(Data for finding displayed items)
-- begin --

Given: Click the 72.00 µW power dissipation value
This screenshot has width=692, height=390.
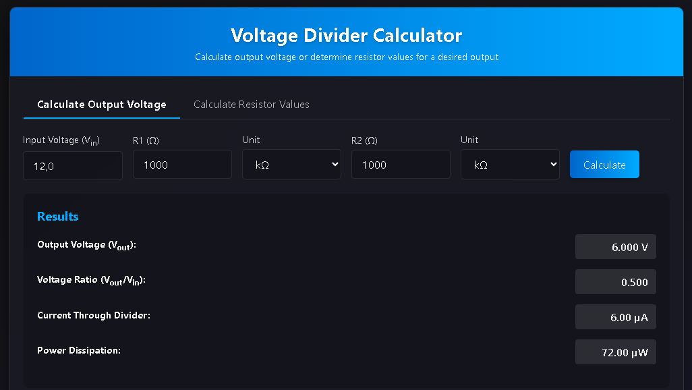Looking at the screenshot, I should point(616,352).
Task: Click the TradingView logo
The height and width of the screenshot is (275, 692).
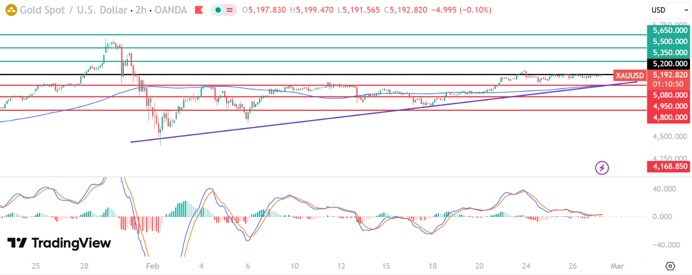Action: [59, 243]
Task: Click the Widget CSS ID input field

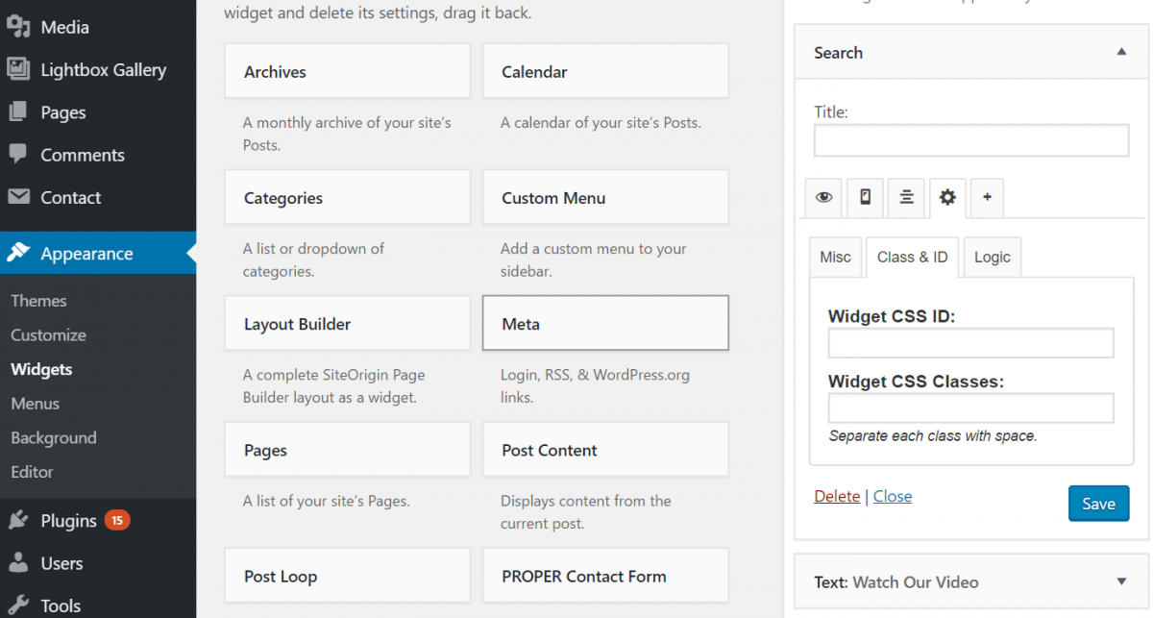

-- end --

The request: Please copy everything in the data above from the line containing "Task: Click the TradingView logo" down to the end of the data, leaving out the pictures.

Solved exercise:
Task: Click the TradingView logo
The height and width of the screenshot is (275, 692).
Action: [59, 243]
Task: Click the Widget CSS ID input field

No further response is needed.